The United Nations on Tuesday responded to the rebounding Chinese and US economies by revising its global economic forecast upward to 5.4 per cent growth for 2021, but it warned that surging COVID-19 cases and inadequate availability of vaccines in many countries threaten a broad-based recovery.
In raising its projection from January of 4.7 per cent growth, the U.N.'s mid-2021 World Economic Situation and Prospects report pointed to the rapid vaccine rollout in a few large economies led by the U.S. and China and an increase in global trade in merchandise and manufactured goods that has already reached its pre-pandemic level.
But the U.N. cautioned that this will unlikely be sufficient to lift the rest of the world's economies, and the economic outlook for the countries in South Asia, sub-Saharan Africa and Latin America and the Caribbean remains fragile and uncertain.
Lead author Hamid Rashid, chief of the Global Economic Monitoring Branch in the U.N. Department of Economic and Social Affairs, told a news conference that Europe's outlook is not as bright as we expected because of signs of second and third waves of COVID-19 infections.
The key challenge we face in the world right now is that infections are still rising in many parts of the world, and we are seeing new variants and new mutations affecting large populations in South Asia, also in Latin America, he said.
That poses a significant challenge in terms of the recovery and world economic growth. Rashid said: Vaccination is probably right now the number one issue to put the world economy on a steady path of recovery."
He noted, however, that "vaccine inequity is a serious challenge."
In normal times, he said, 5.4 per cent would be considered a very high economic growth rate, but this year it is barely offsetting last year's losses and growth is very uneven and also very uncertain.

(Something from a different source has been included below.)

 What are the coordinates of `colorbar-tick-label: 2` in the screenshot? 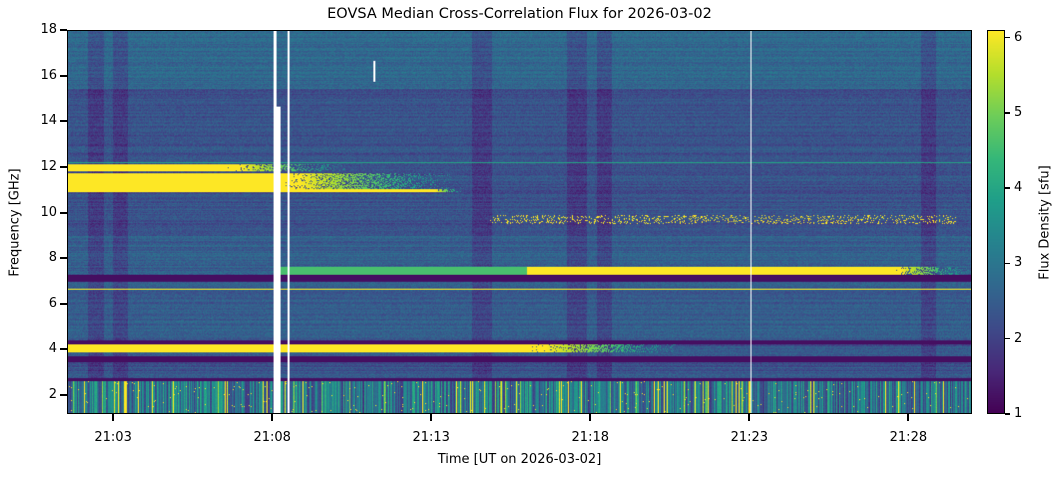 It's located at (1018, 338).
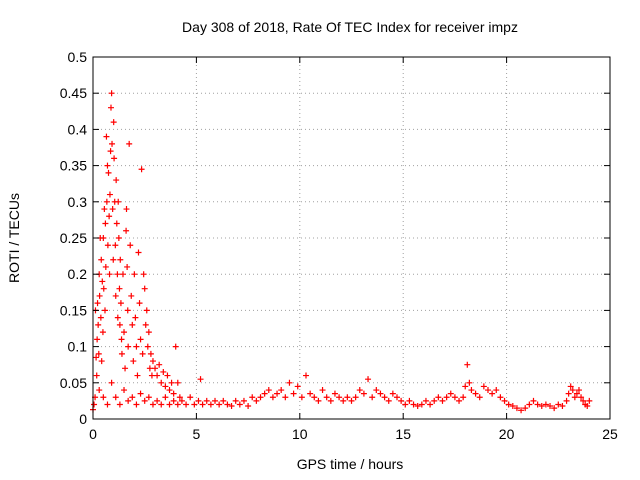 The image size is (640, 480). I want to click on y-tick-label: 0.25, so click(74, 238).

He said the U.N. expects the U.S. economy, which is very strong, to grow about 6.2 per cent this year, the fastest growth of the U.S. economy since 1966, and it expects the Chinese economy to grow by about 8.2 per cent.
But he called India, Brazil, South Africa and many other developing countries weak spots."
Rashid said that in the past the growth rate of developing countries would be higher than the global average, but this year the average growth rate of many developing countries and regions is lower because of the pandemic.
One of the key drivers of economic recovery has been investment, he said, with some countries like the U.S. seeing only a 1.7 per cent drop in investment last year while some developed countries saw investment drop by 4 per cent of GDP or even more.
The USD 16 trillion in stimulus to counter the economic impact of the coronavirus pandemic was much needed to avoid a complete meltdown of the global economy, Rashid said, but that has not led to massive increase in investment.
He warned that the massive surges in stock market prices globally are creating something of a financial stability risk worldwide, and we have to be vigilant about that risk as that could also derail the recovery efforts going forward.
Rashid said the U.N.'s forecast of 5.4 per cent growth this year is far more cautious than other international organizations, including the International Monetary Fund, which last month revised its 2021 projection upward to 6 per cent.
We're still optimistic about the global economy, Rashid said, but there are a lot of uncertainties that we underscored in our report, especially the spread of vaccination and coverage that needs to happen in the next six months to achieve that kind of growth rate that we project here.
For 2022, the U.N. forecast that the global economy will grow by about 4.7 per cent is higher than the IMF's projection of 4.4 per cent.